EXERCISE:
Each line below should be written out exactly, with none skipped.

Saved entries:
BEGIN

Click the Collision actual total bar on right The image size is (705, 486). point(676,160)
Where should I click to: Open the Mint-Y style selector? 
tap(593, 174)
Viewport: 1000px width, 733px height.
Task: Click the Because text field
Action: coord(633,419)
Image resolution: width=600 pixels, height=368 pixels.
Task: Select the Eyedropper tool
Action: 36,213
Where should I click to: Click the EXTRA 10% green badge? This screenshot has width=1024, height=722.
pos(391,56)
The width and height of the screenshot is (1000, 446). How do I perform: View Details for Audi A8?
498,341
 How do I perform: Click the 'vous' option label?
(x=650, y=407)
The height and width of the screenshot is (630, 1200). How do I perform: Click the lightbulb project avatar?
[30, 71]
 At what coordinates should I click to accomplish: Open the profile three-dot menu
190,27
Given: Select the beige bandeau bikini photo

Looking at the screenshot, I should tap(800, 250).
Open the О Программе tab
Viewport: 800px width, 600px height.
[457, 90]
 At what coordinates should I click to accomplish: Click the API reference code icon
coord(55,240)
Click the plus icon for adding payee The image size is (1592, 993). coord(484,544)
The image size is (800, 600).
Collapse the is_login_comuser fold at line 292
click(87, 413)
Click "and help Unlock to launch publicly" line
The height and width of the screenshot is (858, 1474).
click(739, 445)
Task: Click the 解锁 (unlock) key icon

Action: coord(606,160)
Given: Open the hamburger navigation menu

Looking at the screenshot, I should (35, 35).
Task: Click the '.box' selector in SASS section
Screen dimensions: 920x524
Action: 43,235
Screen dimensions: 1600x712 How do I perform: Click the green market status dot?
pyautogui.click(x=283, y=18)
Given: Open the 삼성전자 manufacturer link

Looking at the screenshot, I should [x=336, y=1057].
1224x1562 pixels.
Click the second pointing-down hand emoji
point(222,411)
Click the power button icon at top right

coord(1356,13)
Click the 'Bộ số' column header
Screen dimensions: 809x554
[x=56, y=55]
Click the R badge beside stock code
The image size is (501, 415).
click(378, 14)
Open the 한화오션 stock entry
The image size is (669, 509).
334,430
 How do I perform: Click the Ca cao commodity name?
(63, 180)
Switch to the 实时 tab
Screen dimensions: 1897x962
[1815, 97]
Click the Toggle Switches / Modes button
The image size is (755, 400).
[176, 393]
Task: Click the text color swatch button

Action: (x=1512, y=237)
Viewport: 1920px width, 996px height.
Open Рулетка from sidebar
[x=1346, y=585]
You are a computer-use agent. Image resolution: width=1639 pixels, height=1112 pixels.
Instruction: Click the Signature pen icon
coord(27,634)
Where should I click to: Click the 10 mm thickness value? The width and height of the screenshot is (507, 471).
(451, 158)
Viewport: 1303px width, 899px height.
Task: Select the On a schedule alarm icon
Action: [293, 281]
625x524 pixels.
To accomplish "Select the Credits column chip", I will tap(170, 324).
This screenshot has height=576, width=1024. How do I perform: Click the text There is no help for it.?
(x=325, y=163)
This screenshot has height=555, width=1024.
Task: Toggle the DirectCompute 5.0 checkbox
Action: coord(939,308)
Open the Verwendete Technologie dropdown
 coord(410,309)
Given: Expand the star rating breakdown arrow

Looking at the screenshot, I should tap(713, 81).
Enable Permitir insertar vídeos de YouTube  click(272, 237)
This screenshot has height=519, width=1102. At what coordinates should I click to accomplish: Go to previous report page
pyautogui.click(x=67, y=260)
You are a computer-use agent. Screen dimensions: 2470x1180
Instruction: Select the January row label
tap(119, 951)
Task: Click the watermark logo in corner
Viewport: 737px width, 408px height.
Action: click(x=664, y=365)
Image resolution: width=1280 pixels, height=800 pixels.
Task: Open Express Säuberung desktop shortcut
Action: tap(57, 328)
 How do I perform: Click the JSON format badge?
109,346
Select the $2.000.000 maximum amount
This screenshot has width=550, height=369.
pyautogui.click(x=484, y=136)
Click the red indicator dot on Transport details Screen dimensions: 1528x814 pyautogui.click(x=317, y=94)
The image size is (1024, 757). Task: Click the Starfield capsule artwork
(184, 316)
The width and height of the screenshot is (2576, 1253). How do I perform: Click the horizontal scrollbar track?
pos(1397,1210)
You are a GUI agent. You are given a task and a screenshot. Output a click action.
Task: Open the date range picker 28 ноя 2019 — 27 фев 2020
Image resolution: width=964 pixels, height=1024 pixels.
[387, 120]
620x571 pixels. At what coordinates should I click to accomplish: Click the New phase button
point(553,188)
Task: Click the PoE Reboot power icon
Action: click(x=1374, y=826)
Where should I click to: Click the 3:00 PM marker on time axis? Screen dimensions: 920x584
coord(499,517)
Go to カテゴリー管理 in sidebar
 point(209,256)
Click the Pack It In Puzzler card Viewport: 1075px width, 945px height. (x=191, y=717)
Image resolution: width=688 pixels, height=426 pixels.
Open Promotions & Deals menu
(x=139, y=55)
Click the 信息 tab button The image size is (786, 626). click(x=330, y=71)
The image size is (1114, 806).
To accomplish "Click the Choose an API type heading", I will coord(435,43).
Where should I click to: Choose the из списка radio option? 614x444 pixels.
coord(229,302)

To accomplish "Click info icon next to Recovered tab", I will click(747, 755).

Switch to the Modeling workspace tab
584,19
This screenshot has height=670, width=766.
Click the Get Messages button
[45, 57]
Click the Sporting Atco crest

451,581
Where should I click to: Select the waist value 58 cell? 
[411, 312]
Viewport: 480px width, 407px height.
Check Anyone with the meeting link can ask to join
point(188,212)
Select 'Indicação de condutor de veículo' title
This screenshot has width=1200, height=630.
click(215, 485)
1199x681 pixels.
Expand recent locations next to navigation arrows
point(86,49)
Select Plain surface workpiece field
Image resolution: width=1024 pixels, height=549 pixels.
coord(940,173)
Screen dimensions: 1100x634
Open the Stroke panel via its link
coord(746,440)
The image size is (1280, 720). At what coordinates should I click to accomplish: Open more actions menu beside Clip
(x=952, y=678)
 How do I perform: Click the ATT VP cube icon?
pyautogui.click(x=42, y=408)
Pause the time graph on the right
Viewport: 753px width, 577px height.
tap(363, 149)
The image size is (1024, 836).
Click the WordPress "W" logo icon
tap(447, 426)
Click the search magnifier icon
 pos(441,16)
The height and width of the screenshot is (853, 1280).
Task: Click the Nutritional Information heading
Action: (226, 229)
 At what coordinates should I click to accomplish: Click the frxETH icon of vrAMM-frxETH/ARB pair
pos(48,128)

END

COMPLETED EXERCISE:
Click the Collision actual total bar on right The image size is (705, 486). point(676,160)
Where should I click to: Open the Mint-Y style selector? 
tap(593, 174)
Viewport: 1000px width, 733px height.
Task: Click the Because text field
Action: coord(633,419)
Image resolution: width=600 pixels, height=368 pixels.
Task: Select the Eyedropper tool
Action: 36,213
Where should I click to: Click the EXTRA 10% green badge? This screenshot has width=1024, height=722.
pos(391,56)
The width and height of the screenshot is (1000, 446). How do I perform: View Details for Audi A8?
498,341
 How do I perform: Click the 'vous' option label?
(x=650, y=407)
The height and width of the screenshot is (630, 1200). How do I perform: Click the lightbulb project avatar?
[30, 71]
 At what coordinates should I click to accomplish: Open the profile three-dot menu
190,27
Given: Select the beige bandeau bikini photo

Looking at the screenshot, I should tap(800, 250).
Open the О Программе tab
Viewport: 800px width, 600px height.
[457, 90]
 At what coordinates should I click to accomplish: Click the API reference code icon
coord(55,240)
Click the plus icon for adding payee The image size is (1592, 993). coord(484,544)
The image size is (800, 600).
Collapse the is_login_comuser fold at line 292
click(87, 413)
Click "and help Unlock to launch publicly" line
The height and width of the screenshot is (858, 1474).
click(739, 445)
Task: Click the 解锁 (unlock) key icon

Action: coord(606,160)
Given: Open the hamburger navigation menu

Looking at the screenshot, I should (35, 35).
Task: Click the '.box' selector in SASS section
Screen dimensions: 920x524
Action: 43,235
Screen dimensions: 1600x712 How do I perform: Click the green market status dot?
pyautogui.click(x=283, y=18)
Given: Open the 삼성전자 manufacturer link

Looking at the screenshot, I should [x=336, y=1057].
1224x1562 pixels.
Click the second pointing-down hand emoji
point(222,411)
Click the power button icon at top right

coord(1356,13)
Click the 'Bộ số' column header
Screen dimensions: 809x554
[x=56, y=55]
Click the R badge beside stock code
The image size is (501, 415).
click(378, 14)
Open the 한화오션 stock entry
The image size is (669, 509).
334,430
 How do I perform: Click the Ca cao commodity name?
(63, 180)
Switch to the 实时 tab
Screen dimensions: 1897x962
[1815, 97]
Click the Toggle Switches / Modes button
The image size is (755, 400).
[176, 393]
Task: Click the text color swatch button

Action: (x=1512, y=237)
Viewport: 1920px width, 996px height.
Open Рулетка from sidebar
[x=1346, y=585]
You are a computer-use agent. Image resolution: width=1639 pixels, height=1112 pixels.
Instruction: Click the Signature pen icon
coord(27,634)
Where should I click to: Click the 10 mm thickness value? The width and height of the screenshot is (507, 471).
(451, 158)
Viewport: 1303px width, 899px height.
Task: Select the On a schedule alarm icon
Action: [293, 281]
625x524 pixels.
To accomplish "Select the Credits column chip", I will tap(170, 324).
This screenshot has height=576, width=1024. How do I perform: Click the text There is no help for it.?
(x=325, y=163)
This screenshot has height=555, width=1024.
Task: Toggle the DirectCompute 5.0 checkbox
Action: coord(939,308)
Open the Verwendete Technologie dropdown
 coord(410,309)
Given: Expand the star rating breakdown arrow

Looking at the screenshot, I should tap(713, 81).
Enable Permitir insertar vídeos de YouTube  click(272, 237)
This screenshot has height=519, width=1102. At what coordinates should I click to accomplish: Go to previous report page
pyautogui.click(x=67, y=260)
You are a computer-use agent. Screen dimensions: 2470x1180
Instruction: Select the January row label
tap(119, 951)
Task: Click the watermark logo in corner
Viewport: 737px width, 408px height.
Action: click(x=664, y=365)
Image resolution: width=1280 pixels, height=800 pixels.
Task: Open Express Säuberung desktop shortcut
Action: tap(57, 328)
 How do I perform: Click the JSON format badge?
109,346
Select the $2.000.000 maximum amount
This screenshot has width=550, height=369.
pyautogui.click(x=484, y=136)
Click the red indicator dot on Transport details Screen dimensions: 1528x814 pyautogui.click(x=317, y=94)
The image size is (1024, 757). Task: Click the Starfield capsule artwork
(184, 316)
The width and height of the screenshot is (2576, 1253). How do I perform: Click the horizontal scrollbar track?
pos(1397,1210)
You are a GUI agent. You are given a task and a screenshot. Output a click action.
Task: Open the date range picker 28 ноя 2019 — 27 фев 2020
Image resolution: width=964 pixels, height=1024 pixels.
[387, 120]
620x571 pixels. At what coordinates should I click to accomplish: Click the New phase button
point(553,188)
Task: Click the PoE Reboot power icon
Action: click(x=1374, y=826)
Where should I click to: Click the 3:00 PM marker on time axis? Screen dimensions: 920x584
coord(499,517)
Go to カテゴリー管理 in sidebar
 point(209,256)
Click the Pack It In Puzzler card Viewport: 1075px width, 945px height. (x=191, y=717)
Image resolution: width=688 pixels, height=426 pixels.
Open Promotions & Deals menu
(x=139, y=55)
Click the 信息 tab button The image size is (786, 626). click(x=330, y=71)
The image size is (1114, 806).
To accomplish "Click the Choose an API type heading", I will coord(435,43).
Where should I click to: Choose the из списка radio option? 614x444 pixels.
coord(229,302)

To accomplish "Click info icon next to Recovered tab", I will click(747, 755).

Switch to the Modeling workspace tab
584,19
This screenshot has height=670, width=766.
Click the Get Messages button
[45, 57]
Click the Sporting Atco crest

451,581
Where should I click to: Select the waist value 58 cell? 
[411, 312]
Viewport: 480px width, 407px height.
Check Anyone with the meeting link can ask to join
point(188,212)
Select 'Indicação de condutor de veículo' title
This screenshot has width=1200, height=630.
click(215, 485)
1199x681 pixels.
Expand recent locations next to navigation arrows
point(86,49)
Select Plain surface workpiece field
Image resolution: width=1024 pixels, height=549 pixels.
coord(940,173)
Screen dimensions: 1100x634
Open the Stroke panel via its link
coord(746,440)
The image size is (1280, 720). At what coordinates should I click to accomplish: Open more actions menu beside Clip
(x=952, y=678)
 How do I perform: Click the ATT VP cube icon?
pyautogui.click(x=42, y=408)
Pause the time graph on the right
Viewport: 753px width, 577px height.
tap(363, 149)
The image size is (1024, 836).
Click the WordPress "W" logo icon
tap(447, 426)
Click the search magnifier icon
 pos(441,16)
The height and width of the screenshot is (853, 1280).
Task: Click the Nutritional Information heading
Action: (226, 229)
 At what coordinates should I click to accomplish: Click the frxETH icon of vrAMM-frxETH/ARB pair
pos(48,128)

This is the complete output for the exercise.